* _Source material_
+ + + +
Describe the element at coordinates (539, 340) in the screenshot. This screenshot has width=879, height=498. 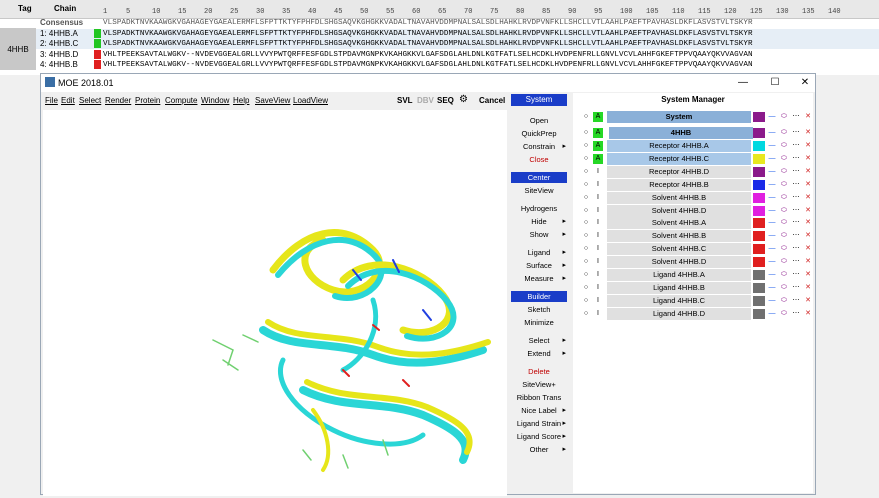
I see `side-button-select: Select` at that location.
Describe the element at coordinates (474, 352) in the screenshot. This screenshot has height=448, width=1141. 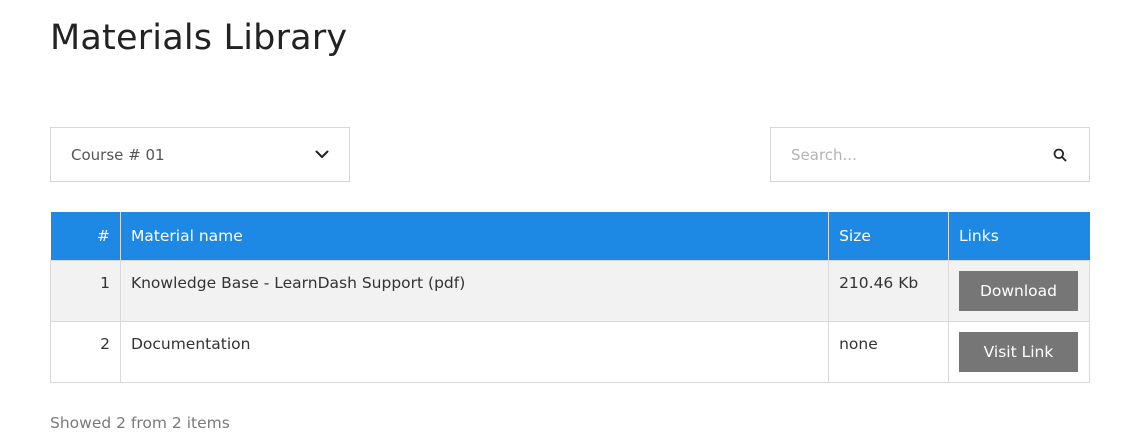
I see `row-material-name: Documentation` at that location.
+ + + +
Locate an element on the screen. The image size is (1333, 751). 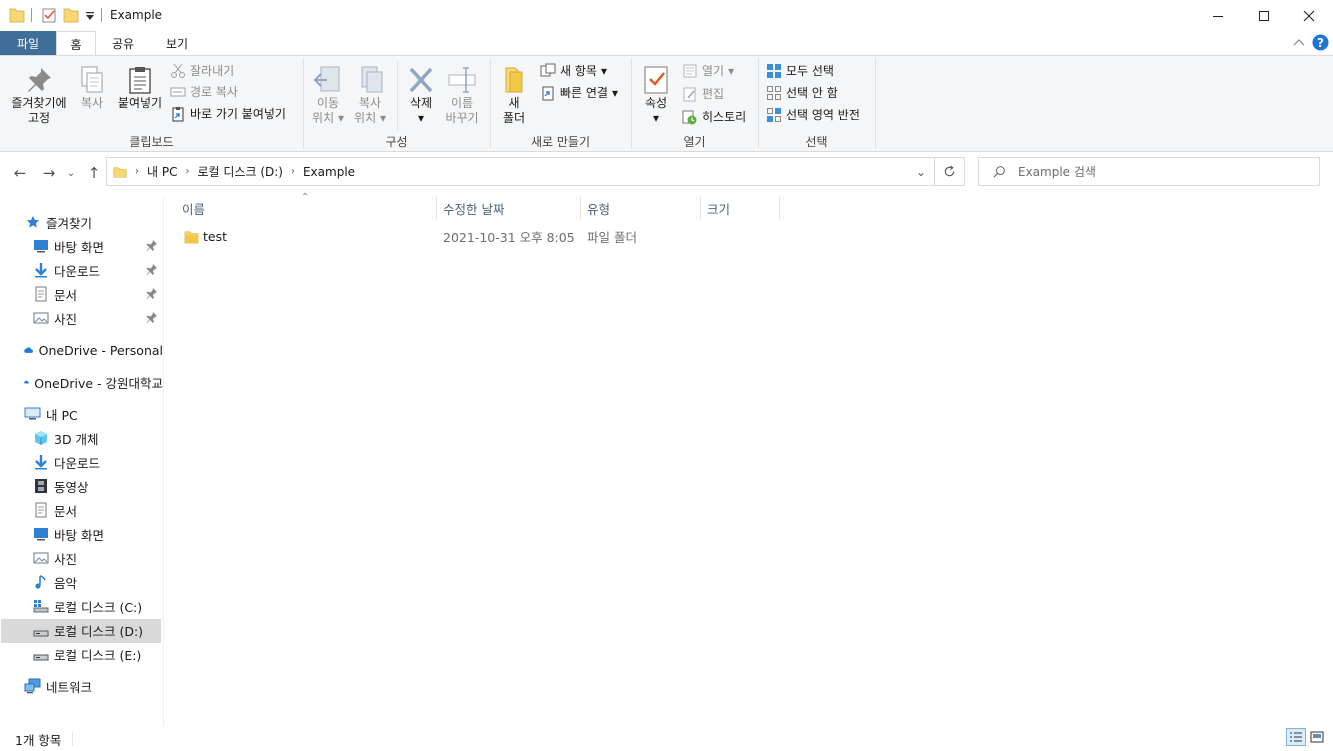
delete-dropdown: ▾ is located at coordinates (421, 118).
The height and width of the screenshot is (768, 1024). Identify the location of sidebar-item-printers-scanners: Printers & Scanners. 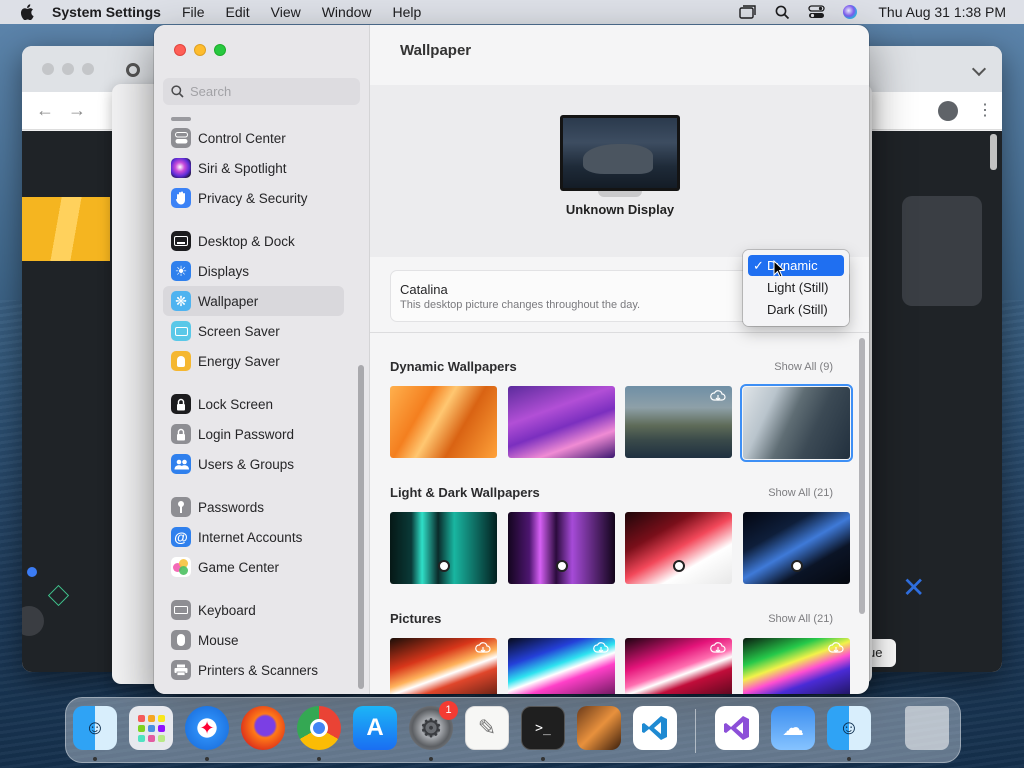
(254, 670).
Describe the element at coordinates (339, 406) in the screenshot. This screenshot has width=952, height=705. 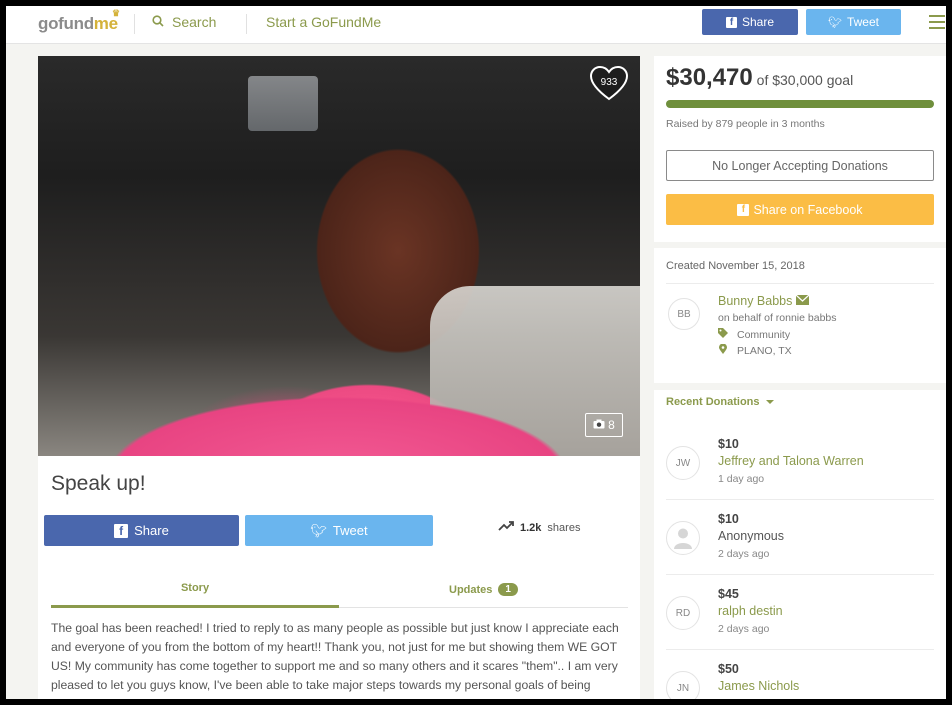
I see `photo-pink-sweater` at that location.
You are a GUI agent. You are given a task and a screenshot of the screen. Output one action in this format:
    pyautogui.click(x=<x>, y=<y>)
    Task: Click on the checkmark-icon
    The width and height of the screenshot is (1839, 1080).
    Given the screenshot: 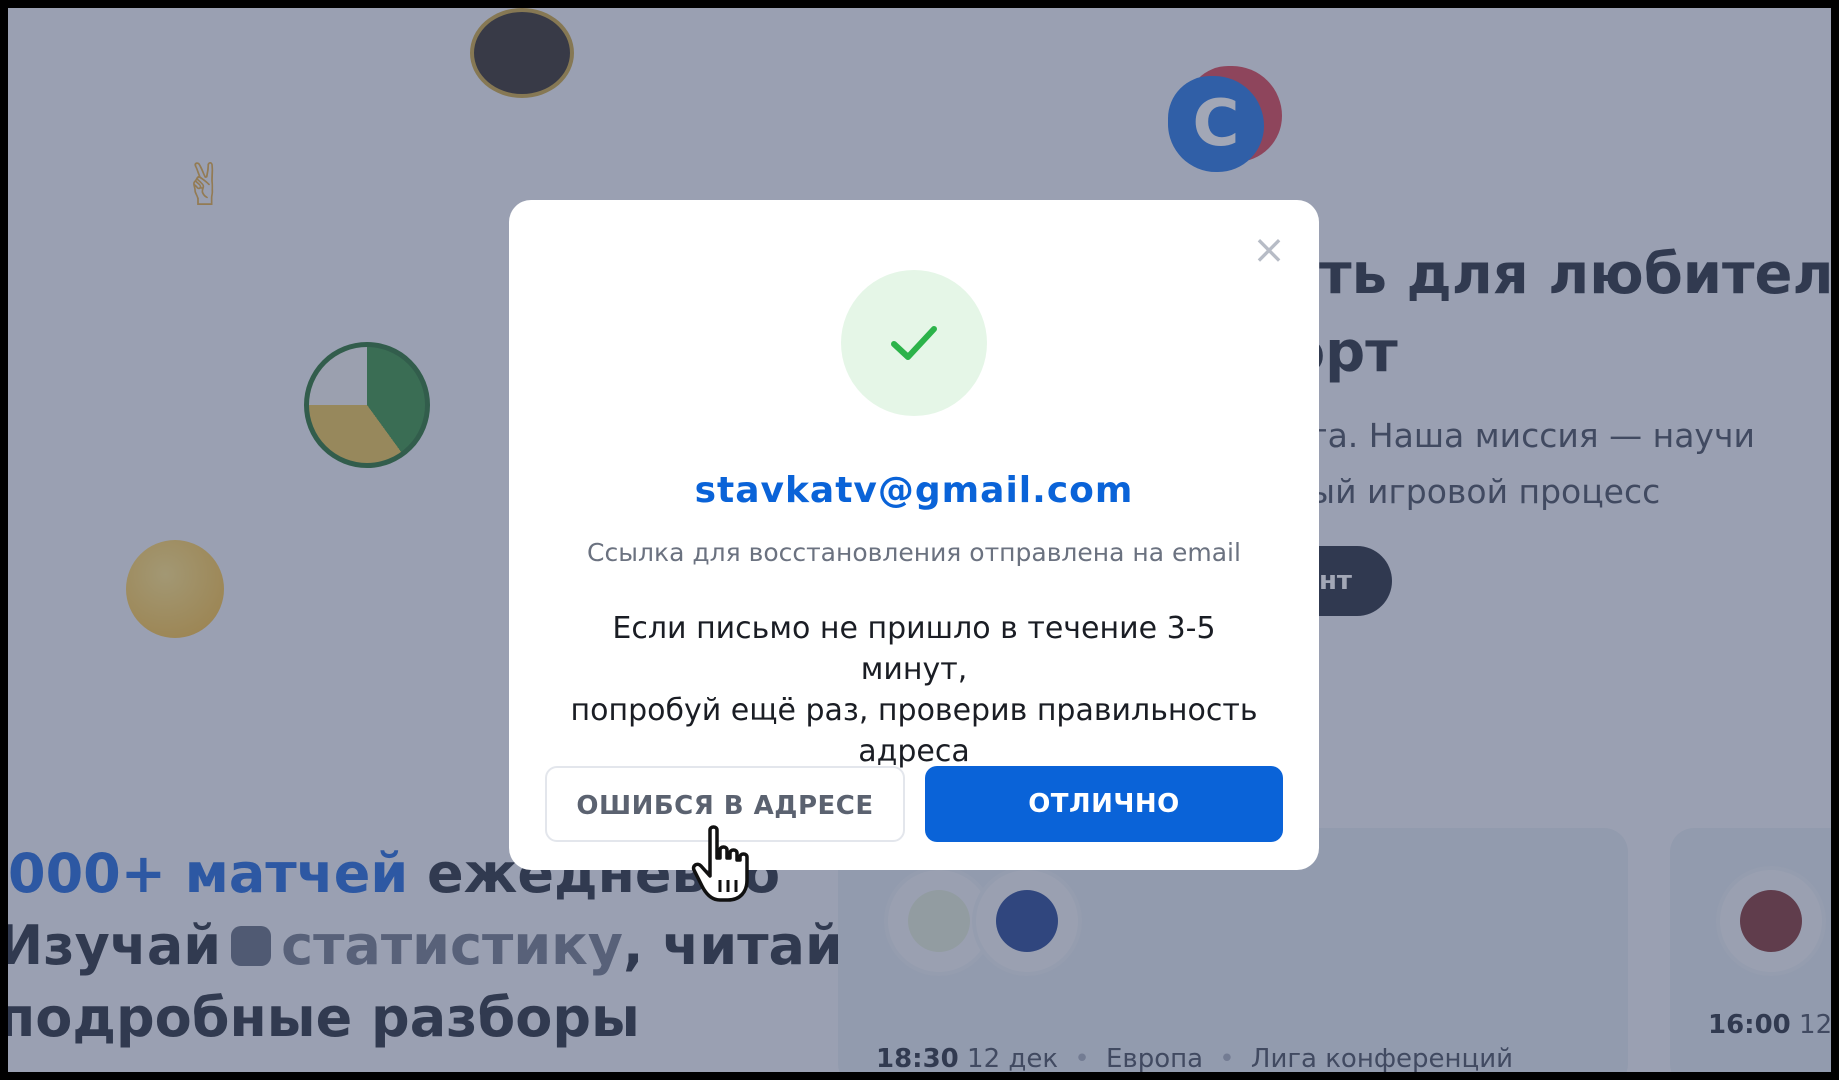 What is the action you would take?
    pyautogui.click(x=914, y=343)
+ + + +
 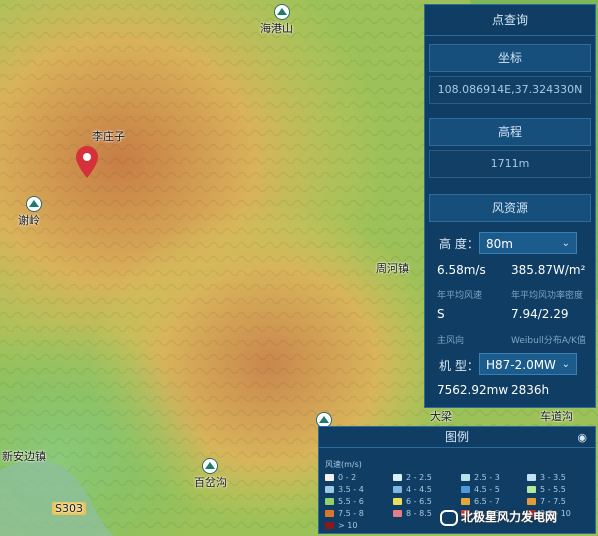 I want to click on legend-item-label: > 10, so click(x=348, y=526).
+ + + +
* _To do_
Transcribe the rows starting at the line that contains "Locate an element" and ending at the line that contains "(254, 670).", leaving the pictures out of your answer.

* _Output of the exercise_
Locate an element on the screen. The image size is (1333, 751). 
delete-dropdown: ▾ is located at coordinates (421, 118).
The height and width of the screenshot is (768, 1024). Identify the location of sidebar-item-printers-scanners: Printers & Scanners. 
(254, 670).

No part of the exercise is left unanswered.